Direction of travel on last look becomes clear
Hold time holdouts likely to fall into line in face of increased regulatory scrutiny
Over the past two-and-a-half years, we’ve written a lot on the topic of last look and have often felt overwhelmed by the prospect of trying to compare the trading practices of different liquidity providers (LPs).
For starters, not every LP used everyday language when writing their last look trading disclosure.
Rather than allowing market participants to easily understand what their policy entails from a quick glance, some LPs have preferred to keep their trading practices obscured behind language more akin to a first-class dissertation from a prestigious university – leaving the reader feeling like they might need to attend a night class just to understand what is going on.
Getting to the stage where you were able to read a disclosure was often tricky in itself, as not every LP effectively signposted where on their website they could be found, even after some strenuous Googling.

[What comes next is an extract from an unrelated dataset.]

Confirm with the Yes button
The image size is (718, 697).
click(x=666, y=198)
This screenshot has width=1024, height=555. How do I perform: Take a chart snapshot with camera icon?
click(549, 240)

Even when you managed to get hold of a trading policy and muddled your way through the language, you might have been dismayed to discover that the policy you were reading was actually five years old – leaving you none the wiser as to what that LP’s last look policy is like today.
All of this has meant that trying to work out the last look policies of various LPs over the years has been a tough task.
However, the introduction of standardised dealing disclosures late last year has, mercifully, improved matters, and the transparency has already helped clarify how LPs approach additional hold times.
While many LPs have historically placed an additional hold time on top of last look checks to monitor client behaviour, recent comments from the UK Financial Conduct Authority and the former chair of the Global Foreign Exchange Committee have made it clear that such practices are deemed a breach of the FX Global Code.
At least four LPs have now publicly ditched the hold time they previously applied to client trades subject to last look – Citi, Goldman Sachs, Morgan Stanley and UBS – as set out in their recent GFXC disclosure sheets. NatWest Markets has retained its 25 millisecond hold time for now, but says it will look to update its policy in the coming months.
While there was disagreement late last year about the possibility of retaining hold times in the face of the GFXC comments, the subsequent removal of hold times by such prominent LPs means it would be a surprise if other market-makers did not follow suit.
So, the direction of travel on last look appears clear. Anyone left clinging to the trading policies of the past needs to adapt or face greater regulatory and public scrutiny.